Crítica de Christian

GATOS I
La crítica de un poema es una tarea compleja en que el objeto final es opinar sobre un conjunto. La opinión sobre las partes es meramente una manera de explicar mejor la forma en que fue apreciado el conjunto. Una de esas partes es a mi juicio la percepción del lector sobre los motivos que inspiran el poema. En “Gatos I”,  Malú causa la penosa sensación de mero sensacionalismo, de haber buscado un tema que impacte para tratarlo en forma abusivamente descriptiva. La lectura de este breve poema produce una molestia innecesaria, no recompensada  con ningún motivo superior que la justifique. Como es esperable, su lectura tampoco causa un vínculo entre el lector y la escritora porque no inspira simpatía ni complicidad.

GATOS IV
Es un retrato, se diría un autorretrato, desolado. Se percibe que la autora toma cierta distancia, se describe desde la altura para ocultar su vanidad herida. Para el lector hay pocas ideas de interés, poco mensaje para la casa. “Los poetas se odian, toman juntos pero se odian”. Se puede tomar literalmente como una observación sobre el gremio o generalizarlo a la conducta de todos los seres humanos, en particular de los machos. Malú nos habla con rabia, pero no quedan claros los límites de esa rabia. ¿Se incluye a sí misma? Tiene algo de misterio, pero no es un buen poema.

GATOS XI
Parece el discurso de quien no logra ser tomada en cuenta, de quien expresa su impotencia fingiendo que los demás no le importan. Si bien la sensación es transmitida, se echa de menos una mayor coherencia tanto lógica como poética. Hay discurso pero falta emoción, falta convencer de que el sentimiento es auténtico. Puedo comparar el poema con la actuación de un mal actor. Las palabras son vociferantes pero no mueven en absoluto.

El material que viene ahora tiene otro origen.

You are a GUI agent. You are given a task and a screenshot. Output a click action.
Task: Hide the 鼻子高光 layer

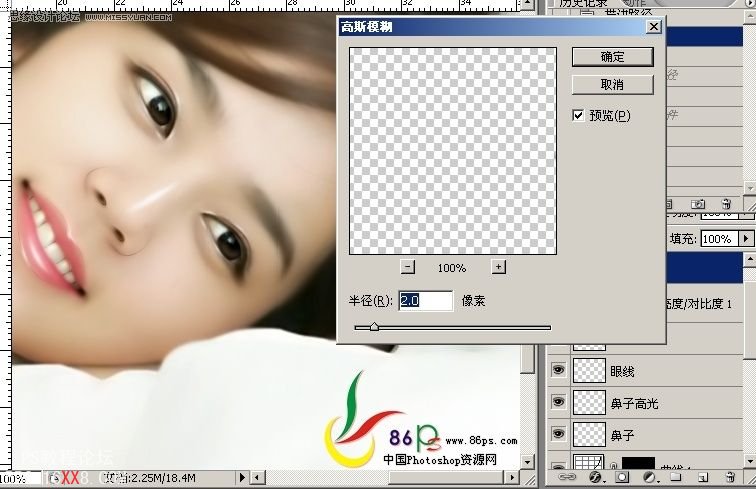(558, 402)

TROZOS DE “DAME TU SUCIO AMOR”
Descripción de soledad, de soledad sin esperanza, refugio en el silencio. Encuentro poco interés en la constante descripción de sentimientos inmovilizadores. Lo que me ocurre como lector es que no encuentro una razón para en el futuro volver a leer el poema. No encuentro ni belleza, ni juego, ni misterio, ni siquiera mensaje… La soledad es solo descrita, no compartida o evocada. ¿Para qué?


TROZOS DE “HIJA DE PERRA”
Este texto tiene cierta fuerza dramática: La sordera, la escritura, el brazo. Luego el trozo del farol rojo, como un pequeño cuento, aunque deja gusto a poco. Finalmente, la cacofónica y super reiterativa apología del brazo con que escribe tiene ideas buenas, especialmente cuando termina diciendo “este brazo es el único capaz de librarme de mí”. A pesar de estas luces, el poema dice poco al fin y al cabo yo describiría la poesía de Malú como artesanía sobre la soledad. Artesanía, porque es demasiado trivial y relativamente bajo su aporte creativo  como para considerarlo arte. Sobre la soledad, porque todos los trozos leídos están dominados por la sensación de distancia del mundo, de auto exclusión.